Money Can’t Buy Love, but a Financial Game Plan Can Keep a Relationship Together

By Christine Moriarty

If “money can’t buy happiness,” does “love have anything to do with it?”  It turns out both are keys to improving the quality of your life.  A 2004 study on quality of life by William Fleeson, associate professor of psychology at Wake Forest University, found that if one’s marriage is going well, overall one’s life is better. “More than any other area,” he explained, “it is rare to have a high-quality life without having a high-quality close relationship.”

What was second on the list of quality of life predictors?  Financial stability.

It naturally follows that if you have a good financial partnership, your life is better.  Whether you are married or with a life partner, money plays a role in your relationship, and it is worth investing time and energy into your financial partnership to improve one’s life for the long term. Yet, most couples fall short in this arena.

For the majority of couples, money is harder to talk about than sex. They do not discuss money because the topic carries so much emotional weight.

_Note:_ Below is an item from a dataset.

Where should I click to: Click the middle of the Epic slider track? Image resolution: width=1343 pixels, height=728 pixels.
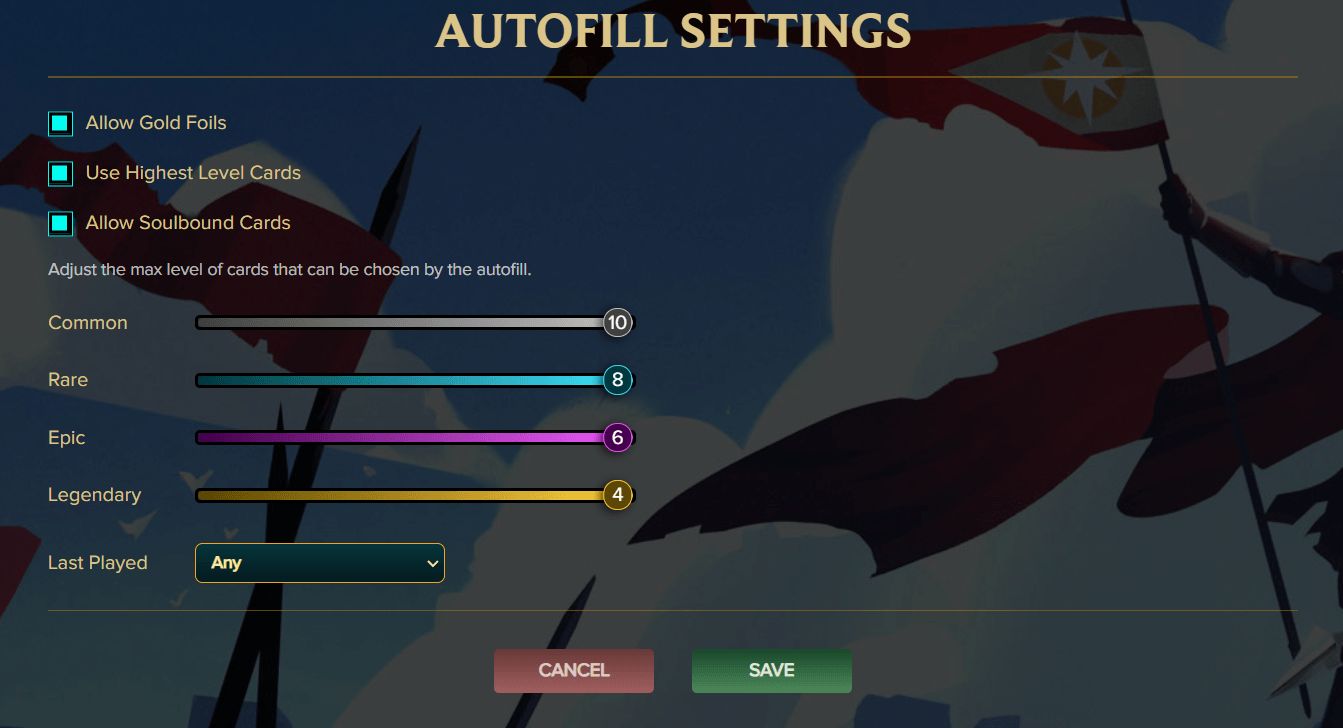click(405, 437)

In addition, some couples may not understand enough about financial issues to know where to begin a conversation. Or, one person might believe the other knows a lot more and should manage all pieces of their financial togetherness.

The truth is, unless both individuals in the couple have input and understand their money, they are not likely to stand on solid ground. Sharing money is about as intimate as a couple can get outside the bedroom. With our money is our hopes, dreams, histories, and foibles, and without this financial transparency you cannot truly build a joint future.

The reality is that the old rules do not make sense in today’s world. Marriages and partnerships are more complex. Merging households and merging lifestyles are so different than when earlier generations coupled up or married young.  Now, a couple may have previous marriages, stepchildren, and prior financial commitments to consider. Understanding these differences is the first step toward recognizing that your life and your partnership is your own modern-day creation. As a result, so does your financial life need to be uniquely formed—by each of you—to create that quality of life we all strive for. This takes some time and effort but is possible.

Making decisions together will make a difference to your financial life. Remembering that you are on a financial journey with your partner may be the key to financial and relationship success, most of all, your happiness. With a little effort you and your partner can improve the quality of years together.

Strengthen your financial communication and  quality of life together by following these tips:

Talk as a team

If you have never talked finances before with your partner, now is the time to start. But take it slow. Set aside time—an hour—when you will not be interrupted. Talk about your feelings and thoughts of where you are financially. There is no right or wrong. Agree to regular conversations once a week, where you will move into more details and changes. Take it one step at a time.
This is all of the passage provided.